IMPD says targeted warrant sweeps brings new approach to law enforcement

INDIANAPOLIS, Ind. – Thursday, IMPD revealed a massive sweep has been going on since Monday across the city of Indianapolis.

Officers arrested 227 people so far, serving 13 search warrants and taking 30 firearms, 9 vehicles, $64,733 in cash and varying amounts of heroin, cocaine, marijuana, and meth off the streets.

But police aren’t just locking people up.

IMPD Chief Troy Riggs and Mayor Joe Hogsett have made it very clear that cutting crime in Indianapolis requires getting below the surface and weeding out hopelessness. Riggs said Thursday the arrests and sweep bring a new approach to law enforcement.

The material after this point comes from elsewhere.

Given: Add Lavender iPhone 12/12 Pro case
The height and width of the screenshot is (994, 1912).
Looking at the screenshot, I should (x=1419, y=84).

“I think people need to know we went in with specific goals in mind based on information that the public that lives there in sharing, and that’s something new for us,” he said.

IMPD Chief Troy Riggs sat down with us on Thursday evening to not only discuss the uptick in tips and the latest sweep, but police involving social services more than they ever have before.

“There’s a lot of things that we’re doing that traditionally, police departments don’t do,” he said.

“We go in and just start asking questions,” said Edward Castellano, with Indianapolis EMS, “Look at the house, look at the condition, see if there’s any kids around or anything,” he said.

Castellano is part of the Indianapolis EMS CORE Care Team, a group of paramedics and social workers that frequently go door to door.

Their role is heightened during and after a sweep. The group canvassed a section of North Oxford Street on Thursday.

“What we see first-hand, and why it’s important is because, when you take away that main character, whether it’s the breadwinner we’ll say, or the person in charge of the family, a lot of times you are left with people underneath that don’t know where to go, that are just lost,” he said.

Castellano and others try to connect them with community help.

Riggs said putting someone behind bars is often a short-term solution to a much deeper problem.

“We know that locking someone up is not the answer. Counseling, mental health issues, dealing with those long-term is what’s going to drive the crime rate down,” said Riggs.

Those arrested Thursday once taken to the Arrestee Processing Center were interviewed to see what personal needs they might have to get them out of a life of crime.

We’re told the heightened sweep efforts will continue through the weekend.